While I have a different view on the continuity of Anglicanism from its roots in Celtic Christianity, seeing it as a current (often quiet or subtle, even underground at times) through English speaking Christianity, older than all of those Celtic crosses; conversations like this are wonderfully edifying and make posting all of these threads worthwhile.
Growing up I never noticed anything particularly Orthodox about Anglicanism though the old people always said that it was “English Orthodoxy”. What I did know was that the Anglican priests in town were friends of the family, another was a neighbor at our summer cottage and the chaplain at my prep school was an Episcopal priest (a wonderful man with a wonderful wife...they are still wonderful!). In all honesty this sort of Orthodox subtext I’ve seen in Anglicanism comes from maybe the past 20 years seeing converts into Orthodoxy from TEC and for the past few years reading Anglican writings here and elsewhere on the internet and interacting with people like you guys.

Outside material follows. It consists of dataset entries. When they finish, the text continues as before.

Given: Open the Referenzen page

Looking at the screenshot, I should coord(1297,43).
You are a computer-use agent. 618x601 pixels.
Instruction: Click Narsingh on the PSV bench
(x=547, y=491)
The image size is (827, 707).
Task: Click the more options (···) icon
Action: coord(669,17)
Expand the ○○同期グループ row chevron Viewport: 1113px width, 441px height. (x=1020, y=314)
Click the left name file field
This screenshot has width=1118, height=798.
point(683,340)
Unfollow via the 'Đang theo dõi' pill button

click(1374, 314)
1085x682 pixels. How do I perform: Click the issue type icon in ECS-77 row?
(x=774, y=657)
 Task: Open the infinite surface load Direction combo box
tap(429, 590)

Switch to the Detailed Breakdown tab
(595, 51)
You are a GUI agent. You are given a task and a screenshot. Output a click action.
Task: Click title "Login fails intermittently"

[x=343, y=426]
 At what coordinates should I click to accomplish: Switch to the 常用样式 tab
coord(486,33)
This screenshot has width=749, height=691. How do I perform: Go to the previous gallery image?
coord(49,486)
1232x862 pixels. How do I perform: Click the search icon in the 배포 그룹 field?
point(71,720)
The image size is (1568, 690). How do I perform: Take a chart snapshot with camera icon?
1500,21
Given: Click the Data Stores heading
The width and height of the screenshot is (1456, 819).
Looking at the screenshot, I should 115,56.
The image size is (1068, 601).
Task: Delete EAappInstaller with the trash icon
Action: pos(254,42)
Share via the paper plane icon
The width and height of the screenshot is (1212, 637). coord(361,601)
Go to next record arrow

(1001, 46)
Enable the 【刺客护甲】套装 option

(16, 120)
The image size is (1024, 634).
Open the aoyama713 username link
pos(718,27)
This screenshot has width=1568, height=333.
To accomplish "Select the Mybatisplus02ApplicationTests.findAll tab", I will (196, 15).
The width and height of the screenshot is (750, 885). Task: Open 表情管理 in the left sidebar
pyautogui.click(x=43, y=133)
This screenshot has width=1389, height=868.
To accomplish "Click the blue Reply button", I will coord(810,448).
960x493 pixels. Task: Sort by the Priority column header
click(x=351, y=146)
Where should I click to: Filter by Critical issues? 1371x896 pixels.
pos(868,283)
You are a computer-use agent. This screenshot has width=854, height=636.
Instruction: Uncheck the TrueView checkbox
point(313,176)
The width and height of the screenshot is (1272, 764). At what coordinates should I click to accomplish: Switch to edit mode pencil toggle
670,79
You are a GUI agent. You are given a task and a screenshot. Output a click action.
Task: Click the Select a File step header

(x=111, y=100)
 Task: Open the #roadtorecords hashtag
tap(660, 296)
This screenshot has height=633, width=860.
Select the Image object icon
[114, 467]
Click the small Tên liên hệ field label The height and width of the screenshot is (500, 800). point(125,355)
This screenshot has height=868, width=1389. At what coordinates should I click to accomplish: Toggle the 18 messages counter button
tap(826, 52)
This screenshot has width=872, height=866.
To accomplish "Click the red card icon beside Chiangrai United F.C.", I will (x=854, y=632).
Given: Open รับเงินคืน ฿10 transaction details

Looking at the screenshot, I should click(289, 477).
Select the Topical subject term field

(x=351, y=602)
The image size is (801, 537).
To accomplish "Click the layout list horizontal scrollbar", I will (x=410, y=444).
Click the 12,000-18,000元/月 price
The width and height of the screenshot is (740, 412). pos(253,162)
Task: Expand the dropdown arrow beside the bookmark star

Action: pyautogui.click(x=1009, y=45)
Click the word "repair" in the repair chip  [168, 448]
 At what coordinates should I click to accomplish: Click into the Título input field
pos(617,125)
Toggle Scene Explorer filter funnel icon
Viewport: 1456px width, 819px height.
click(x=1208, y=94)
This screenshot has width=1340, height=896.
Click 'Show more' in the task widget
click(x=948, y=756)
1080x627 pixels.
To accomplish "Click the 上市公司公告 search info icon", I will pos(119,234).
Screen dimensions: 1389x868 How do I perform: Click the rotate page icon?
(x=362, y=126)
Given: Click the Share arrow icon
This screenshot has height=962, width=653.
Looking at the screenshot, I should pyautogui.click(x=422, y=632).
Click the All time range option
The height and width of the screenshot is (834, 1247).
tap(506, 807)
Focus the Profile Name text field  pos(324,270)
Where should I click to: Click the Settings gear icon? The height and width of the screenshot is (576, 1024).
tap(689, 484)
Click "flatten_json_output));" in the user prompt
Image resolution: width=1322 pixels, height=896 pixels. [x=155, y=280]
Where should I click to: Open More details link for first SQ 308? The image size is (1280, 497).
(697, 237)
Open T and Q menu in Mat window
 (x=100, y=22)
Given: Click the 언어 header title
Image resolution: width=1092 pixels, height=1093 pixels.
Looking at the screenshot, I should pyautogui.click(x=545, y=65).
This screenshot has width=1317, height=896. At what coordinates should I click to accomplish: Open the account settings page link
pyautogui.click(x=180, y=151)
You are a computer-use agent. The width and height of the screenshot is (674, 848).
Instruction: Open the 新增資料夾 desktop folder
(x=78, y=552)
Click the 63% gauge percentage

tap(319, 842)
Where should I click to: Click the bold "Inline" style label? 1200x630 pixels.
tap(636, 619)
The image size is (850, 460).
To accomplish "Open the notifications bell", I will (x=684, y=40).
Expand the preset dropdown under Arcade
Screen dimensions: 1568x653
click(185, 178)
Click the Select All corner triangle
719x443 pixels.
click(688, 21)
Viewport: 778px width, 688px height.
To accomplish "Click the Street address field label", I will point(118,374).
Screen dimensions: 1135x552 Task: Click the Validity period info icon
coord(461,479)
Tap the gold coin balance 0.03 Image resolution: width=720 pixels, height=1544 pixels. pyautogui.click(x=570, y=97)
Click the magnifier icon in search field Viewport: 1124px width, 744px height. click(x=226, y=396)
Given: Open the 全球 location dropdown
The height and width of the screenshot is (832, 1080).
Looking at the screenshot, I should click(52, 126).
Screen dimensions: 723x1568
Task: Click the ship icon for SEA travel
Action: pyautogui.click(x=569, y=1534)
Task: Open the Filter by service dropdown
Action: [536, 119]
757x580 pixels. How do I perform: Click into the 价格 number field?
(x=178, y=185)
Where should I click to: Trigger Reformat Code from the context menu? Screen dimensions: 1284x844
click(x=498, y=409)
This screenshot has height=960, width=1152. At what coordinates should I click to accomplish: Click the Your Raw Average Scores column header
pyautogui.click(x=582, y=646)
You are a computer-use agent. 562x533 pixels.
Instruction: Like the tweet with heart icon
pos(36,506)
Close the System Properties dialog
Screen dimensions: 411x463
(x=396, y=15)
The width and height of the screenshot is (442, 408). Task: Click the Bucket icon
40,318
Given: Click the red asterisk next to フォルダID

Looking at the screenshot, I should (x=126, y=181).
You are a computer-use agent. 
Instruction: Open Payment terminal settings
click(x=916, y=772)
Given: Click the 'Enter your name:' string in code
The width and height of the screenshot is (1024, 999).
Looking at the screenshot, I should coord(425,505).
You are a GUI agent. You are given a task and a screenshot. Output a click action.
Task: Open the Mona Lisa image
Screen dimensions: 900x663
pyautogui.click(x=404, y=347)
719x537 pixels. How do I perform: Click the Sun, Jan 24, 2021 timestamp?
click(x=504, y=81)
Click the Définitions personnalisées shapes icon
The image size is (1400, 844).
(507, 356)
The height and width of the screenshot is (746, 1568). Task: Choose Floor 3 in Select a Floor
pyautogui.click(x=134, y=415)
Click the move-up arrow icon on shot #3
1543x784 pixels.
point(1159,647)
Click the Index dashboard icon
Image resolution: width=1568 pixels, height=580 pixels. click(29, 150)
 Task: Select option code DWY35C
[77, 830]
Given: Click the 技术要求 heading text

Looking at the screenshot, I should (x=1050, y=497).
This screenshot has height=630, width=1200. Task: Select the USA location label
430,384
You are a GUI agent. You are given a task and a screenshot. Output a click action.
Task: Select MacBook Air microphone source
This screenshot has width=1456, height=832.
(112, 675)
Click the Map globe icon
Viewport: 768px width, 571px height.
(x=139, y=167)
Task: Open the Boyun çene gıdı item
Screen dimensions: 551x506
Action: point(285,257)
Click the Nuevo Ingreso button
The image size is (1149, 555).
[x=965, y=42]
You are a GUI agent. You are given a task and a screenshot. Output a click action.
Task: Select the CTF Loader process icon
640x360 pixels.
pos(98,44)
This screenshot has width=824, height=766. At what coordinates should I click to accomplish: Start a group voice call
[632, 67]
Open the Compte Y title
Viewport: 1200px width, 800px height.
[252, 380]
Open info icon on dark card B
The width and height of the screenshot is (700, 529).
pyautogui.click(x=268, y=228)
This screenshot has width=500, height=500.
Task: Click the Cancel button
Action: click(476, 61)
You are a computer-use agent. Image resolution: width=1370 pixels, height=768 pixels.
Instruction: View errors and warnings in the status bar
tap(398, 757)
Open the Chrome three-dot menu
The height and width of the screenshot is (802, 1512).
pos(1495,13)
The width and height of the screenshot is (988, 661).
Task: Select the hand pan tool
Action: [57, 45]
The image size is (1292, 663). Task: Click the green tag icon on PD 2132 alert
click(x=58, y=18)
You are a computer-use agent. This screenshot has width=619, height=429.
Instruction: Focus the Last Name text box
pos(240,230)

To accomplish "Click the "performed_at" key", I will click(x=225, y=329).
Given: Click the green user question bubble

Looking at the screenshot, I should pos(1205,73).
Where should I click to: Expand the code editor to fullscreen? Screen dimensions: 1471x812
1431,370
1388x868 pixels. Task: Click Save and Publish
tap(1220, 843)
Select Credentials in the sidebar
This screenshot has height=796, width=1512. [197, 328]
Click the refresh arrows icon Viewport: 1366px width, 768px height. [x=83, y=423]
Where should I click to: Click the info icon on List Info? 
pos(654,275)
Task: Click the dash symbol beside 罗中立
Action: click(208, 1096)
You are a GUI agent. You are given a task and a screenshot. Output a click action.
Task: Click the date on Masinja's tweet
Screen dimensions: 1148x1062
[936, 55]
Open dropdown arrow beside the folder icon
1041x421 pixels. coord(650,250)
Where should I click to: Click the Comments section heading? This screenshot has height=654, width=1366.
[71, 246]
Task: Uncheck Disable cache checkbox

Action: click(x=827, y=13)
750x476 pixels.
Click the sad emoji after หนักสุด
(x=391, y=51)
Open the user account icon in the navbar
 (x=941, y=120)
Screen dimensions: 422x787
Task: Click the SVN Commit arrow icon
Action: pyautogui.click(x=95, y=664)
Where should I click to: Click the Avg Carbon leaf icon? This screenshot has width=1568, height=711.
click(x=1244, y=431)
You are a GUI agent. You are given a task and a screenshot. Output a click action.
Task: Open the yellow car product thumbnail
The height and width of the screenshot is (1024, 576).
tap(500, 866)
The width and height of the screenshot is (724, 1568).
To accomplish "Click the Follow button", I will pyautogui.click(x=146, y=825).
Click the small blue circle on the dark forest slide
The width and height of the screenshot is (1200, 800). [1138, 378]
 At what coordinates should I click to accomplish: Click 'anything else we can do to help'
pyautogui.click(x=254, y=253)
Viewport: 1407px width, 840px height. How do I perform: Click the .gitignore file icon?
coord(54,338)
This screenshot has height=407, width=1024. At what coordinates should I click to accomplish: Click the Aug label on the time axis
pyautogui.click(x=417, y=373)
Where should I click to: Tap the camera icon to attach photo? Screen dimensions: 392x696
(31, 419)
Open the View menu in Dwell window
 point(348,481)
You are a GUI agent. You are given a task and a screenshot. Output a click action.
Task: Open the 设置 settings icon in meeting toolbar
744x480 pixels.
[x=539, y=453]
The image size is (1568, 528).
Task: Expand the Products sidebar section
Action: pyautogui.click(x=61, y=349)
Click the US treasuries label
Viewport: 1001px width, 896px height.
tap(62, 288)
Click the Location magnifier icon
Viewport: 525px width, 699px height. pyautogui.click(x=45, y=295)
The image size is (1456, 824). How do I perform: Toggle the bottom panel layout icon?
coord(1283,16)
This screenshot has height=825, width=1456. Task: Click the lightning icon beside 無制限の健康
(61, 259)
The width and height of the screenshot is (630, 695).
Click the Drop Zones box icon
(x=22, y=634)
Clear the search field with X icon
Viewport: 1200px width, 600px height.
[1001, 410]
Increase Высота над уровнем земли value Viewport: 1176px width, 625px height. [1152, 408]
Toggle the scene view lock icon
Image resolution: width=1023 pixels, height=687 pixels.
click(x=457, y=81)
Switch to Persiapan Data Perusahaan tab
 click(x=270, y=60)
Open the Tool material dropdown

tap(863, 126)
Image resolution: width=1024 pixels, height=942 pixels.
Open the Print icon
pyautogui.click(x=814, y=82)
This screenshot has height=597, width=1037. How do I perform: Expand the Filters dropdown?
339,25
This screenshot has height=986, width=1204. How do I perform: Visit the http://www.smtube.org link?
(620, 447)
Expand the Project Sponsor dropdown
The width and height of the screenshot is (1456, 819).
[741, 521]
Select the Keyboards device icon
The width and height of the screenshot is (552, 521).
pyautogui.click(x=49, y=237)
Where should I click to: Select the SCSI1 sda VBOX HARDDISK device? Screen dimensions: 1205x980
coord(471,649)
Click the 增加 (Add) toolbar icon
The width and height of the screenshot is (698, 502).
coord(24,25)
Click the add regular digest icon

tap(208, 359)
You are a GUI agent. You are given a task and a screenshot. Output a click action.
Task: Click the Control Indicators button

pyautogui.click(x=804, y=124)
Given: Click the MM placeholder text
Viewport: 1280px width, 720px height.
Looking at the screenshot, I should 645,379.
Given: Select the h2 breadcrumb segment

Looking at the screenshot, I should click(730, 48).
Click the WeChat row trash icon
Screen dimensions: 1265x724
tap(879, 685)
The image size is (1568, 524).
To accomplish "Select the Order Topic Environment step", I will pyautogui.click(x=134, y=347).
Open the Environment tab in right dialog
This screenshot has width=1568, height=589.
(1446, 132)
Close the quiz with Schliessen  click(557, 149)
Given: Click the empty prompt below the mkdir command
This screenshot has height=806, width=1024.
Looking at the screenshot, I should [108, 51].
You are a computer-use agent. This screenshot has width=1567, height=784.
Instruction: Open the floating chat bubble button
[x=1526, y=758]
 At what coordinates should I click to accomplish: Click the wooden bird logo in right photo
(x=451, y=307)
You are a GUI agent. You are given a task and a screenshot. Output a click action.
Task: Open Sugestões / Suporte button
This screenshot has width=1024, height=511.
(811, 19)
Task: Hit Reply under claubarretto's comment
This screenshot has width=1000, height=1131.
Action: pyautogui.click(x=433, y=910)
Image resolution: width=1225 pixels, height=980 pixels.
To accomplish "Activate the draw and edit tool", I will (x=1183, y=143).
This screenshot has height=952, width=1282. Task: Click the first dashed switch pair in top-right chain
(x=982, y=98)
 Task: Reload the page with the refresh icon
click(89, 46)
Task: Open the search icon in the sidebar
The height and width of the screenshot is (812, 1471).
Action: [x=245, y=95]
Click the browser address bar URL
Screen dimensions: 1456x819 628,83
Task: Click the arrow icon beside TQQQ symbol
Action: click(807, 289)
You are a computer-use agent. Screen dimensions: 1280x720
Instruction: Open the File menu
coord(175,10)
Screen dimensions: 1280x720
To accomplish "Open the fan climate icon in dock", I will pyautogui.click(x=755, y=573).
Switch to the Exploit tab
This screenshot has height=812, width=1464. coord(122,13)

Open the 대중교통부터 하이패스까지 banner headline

You know where else I see more or less the same Orthodox foundations? Conservative Lutheranism and for the same reasons.
Each and every local custom (like the Padstow Hobby Horse, or the Mummer Plays, or the Britannia Coconut Dancers) is always assigned roots in the dim, dark, British past, where blue-painted Britons and gold-torqued Druids roam amid ancient dolmens.
Don't get me wrong, it's charming and I love it, it's so quintessentially English. But it exists quite independent of and even despite any historical evidence.